Now I want to bring out a word here in John 9:2,3 that is used in the original Greek text; it is hna, "that": "Master who did sin, this man, or his parents, that he was born blind?" Hna can either denote result or purpose. In the disciples' question it denotes result, but in Jesus' response it denotes purpose: "Neither hath this man sinned, nor his parents: but that the works of God should be made manifest in him." That is purpose. In other words, we must never arrive at the conclusion that God, in order to show how great He is, makes a person blind. No, He takes a person who is the product of original sin and demonstrates His power in and through that person.

God uses sickness to reveal His glory. And the most important thing He can do, as far as Christians are concerned, is not primarily to heal them, but to help them develop an attitude of faith and grace in sickness. Think of stories you have heard of Christians suffering from cancer and other dreadful diseases and how wonderfully they have praised God.

Does Satan Cause Sickness?

Satan certainly plays a role in illness and has from the very beginning, since he enticed Eve to taste the forbidden fruit in the Garden of Eden. Satan is, as the New Testament tells us, the chief of the principalities of the air. He is all around, but we must not give him more credit than he is due. We should understand that there is nothing that Satan can do without God's permission-whether in regard to nations or individuals.

Luke 13:10-16 tells of Jesus healing a crippled woman who suffered for eighteen years. She could not stand upright; she was bowed down. This woman had "a spirit of infirmity"-in the Greek, asthéneia, sickness or weakness, as we saw earlier. After Jesus laid His hands on her and healed her, He was accosted by the leader of the synagogue for healing on the Sabbath. The Lord replied in part: "And ought not this womanwhom Satan hath bound?" He understood her illness as being caused by Satan's action. It was caused in this woman by an evil spirit within her. She was a "daughter of Abraham," a Hebrew; however, she could not have contracted her disease while a follower of Jesus, since she had suffered from it for eighteen years.

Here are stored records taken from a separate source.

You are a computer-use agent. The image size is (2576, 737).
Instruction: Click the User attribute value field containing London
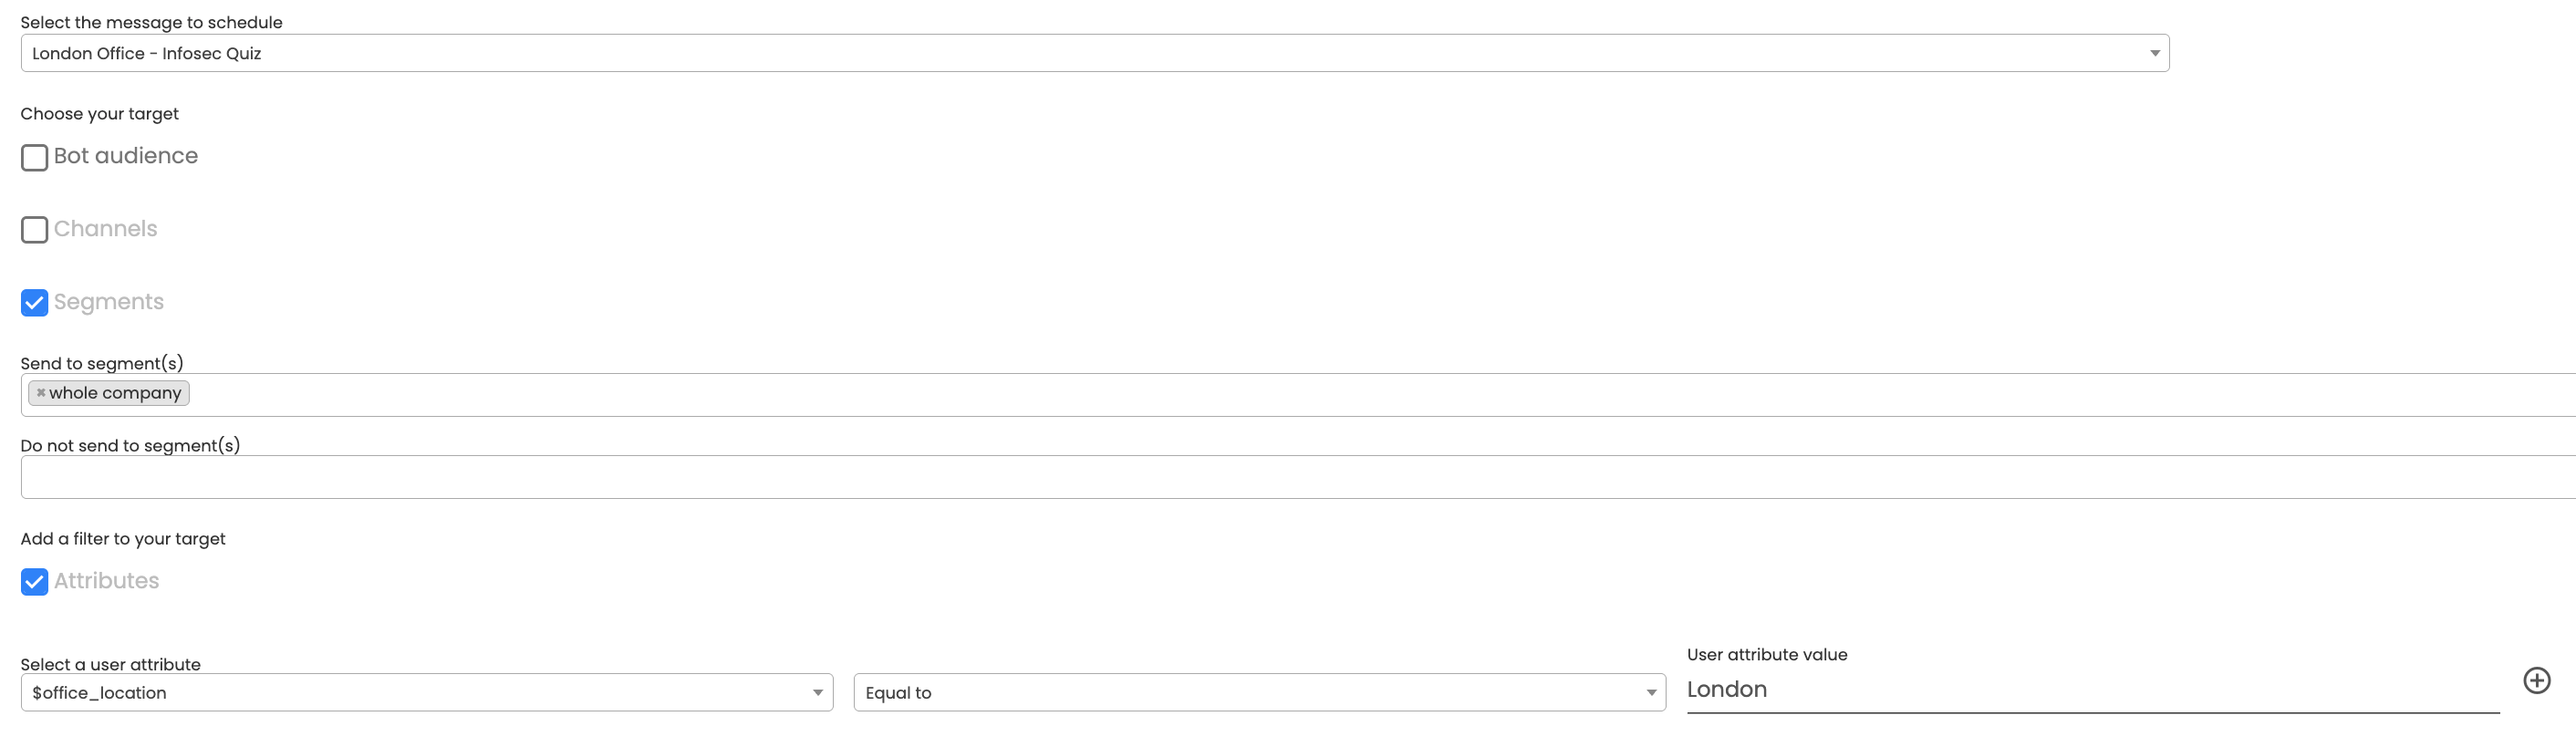point(2092,690)
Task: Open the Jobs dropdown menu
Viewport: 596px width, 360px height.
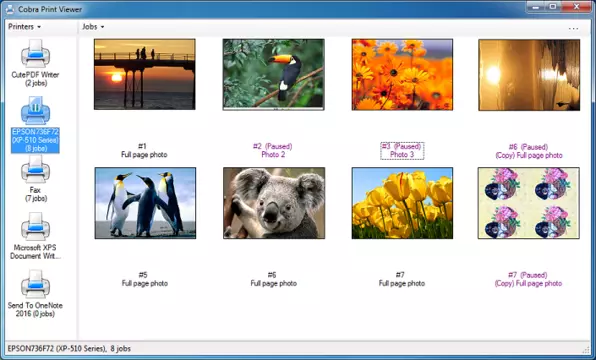Action: (x=93, y=27)
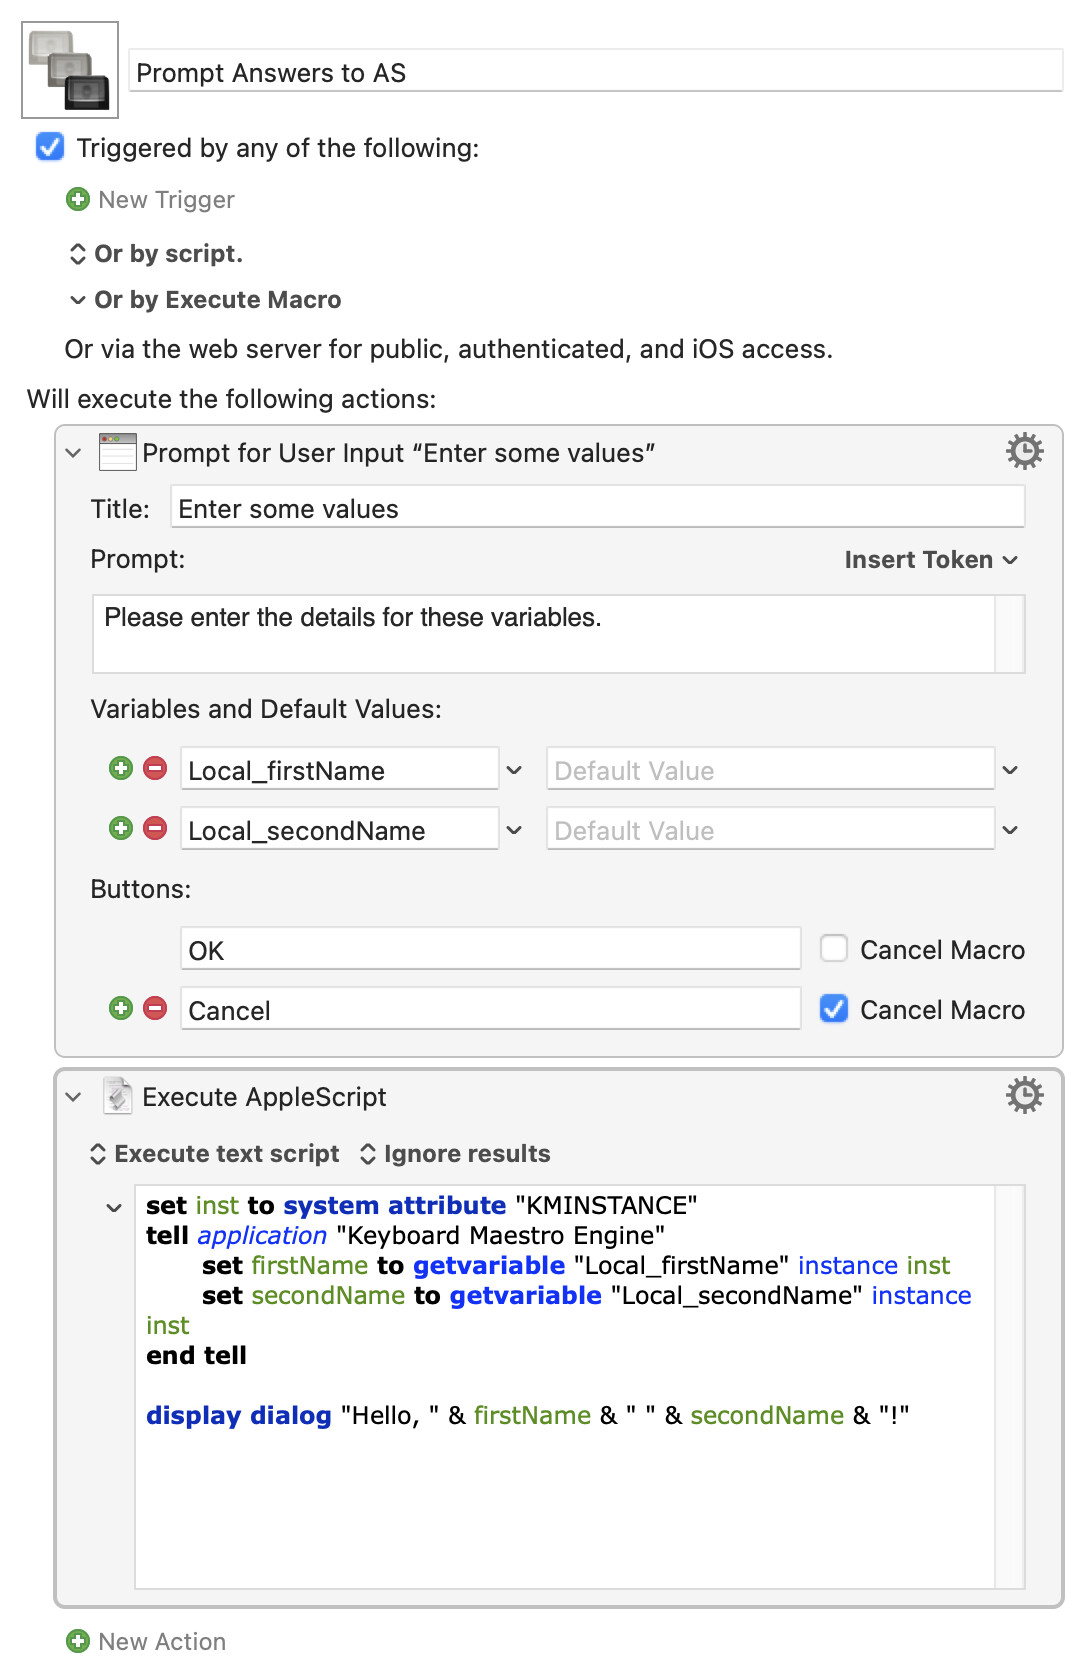Click green plus beside Local_firstName variable
The height and width of the screenshot is (1674, 1086).
click(121, 768)
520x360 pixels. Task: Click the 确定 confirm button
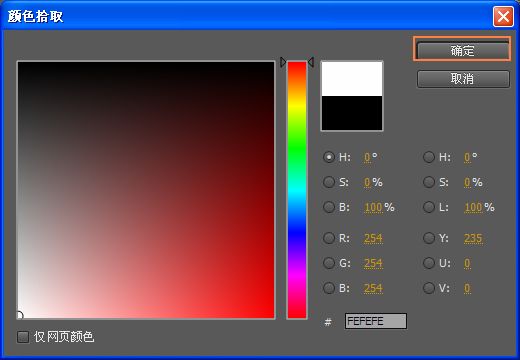pos(462,50)
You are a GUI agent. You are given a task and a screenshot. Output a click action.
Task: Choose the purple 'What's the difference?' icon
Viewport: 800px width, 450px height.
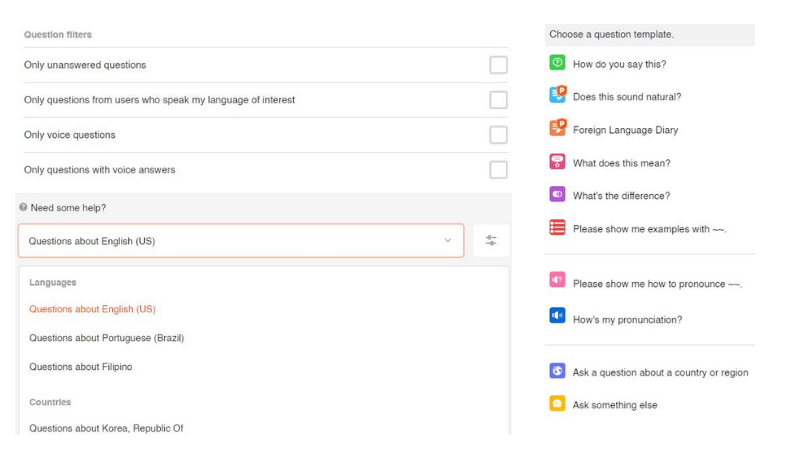pos(557,194)
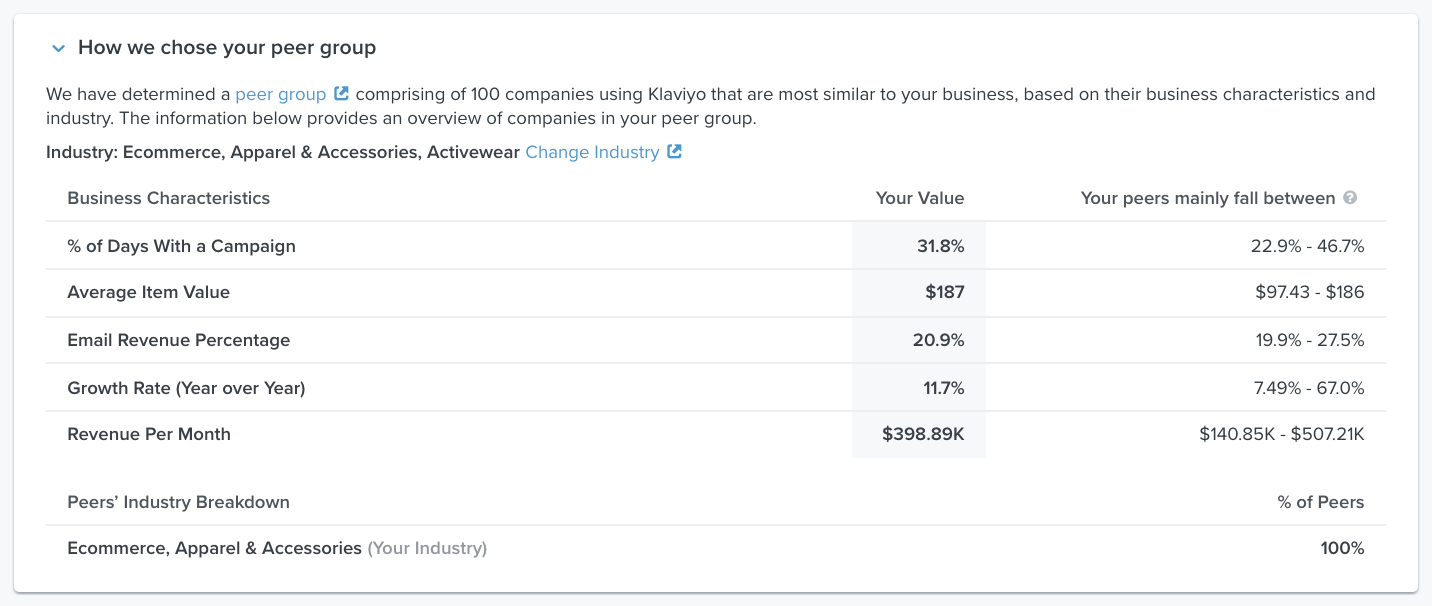1432x606 pixels.
Task: Click the $187 Average Item Value cell
Action: 946,292
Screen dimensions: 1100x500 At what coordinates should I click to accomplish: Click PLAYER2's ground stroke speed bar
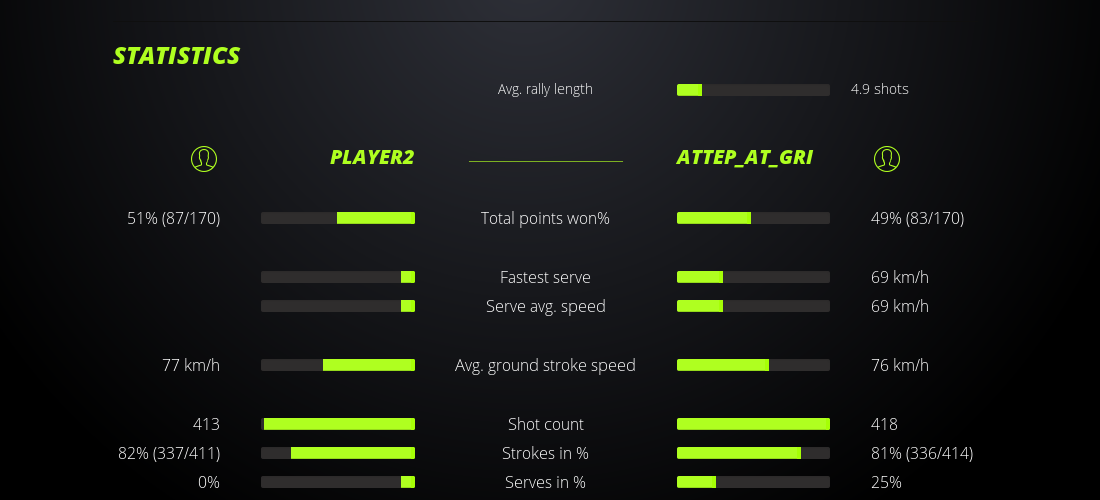tap(338, 365)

Could, then, a believer today be inwardly bound by an evil spirit, or spirit of infirmity? We answer, "No," based on 2 Corinthians 12:7. Recall that Paul had been granted an experience so exalting that even after fourteen years he still could not put it into words. Then Paul says that God, in order to keep him from becoming puffed up, sent him a "thorn in the flesh, the messenger of Satan to buffet him." A buffet is a heavy blow. We need not concern ourselves here with the nature of that satanic attack. The point is that it came from without, not within. The same word "buffet" is used in Matthew 26:67 to describe the blows the Jewish leaders rained upon Christ Jesus before they handed Him over to the Romans. Satan was not inside Christ or Paul, but was attacking them from the outside.

For Jesus, this attack came as a prelude to the cross, and then glory. For Paul, it was the prelude to the glorious lesson that "when I am weak, then am I strong," because God's strength is made perfect in our weakness" (2 Cor. 12:10).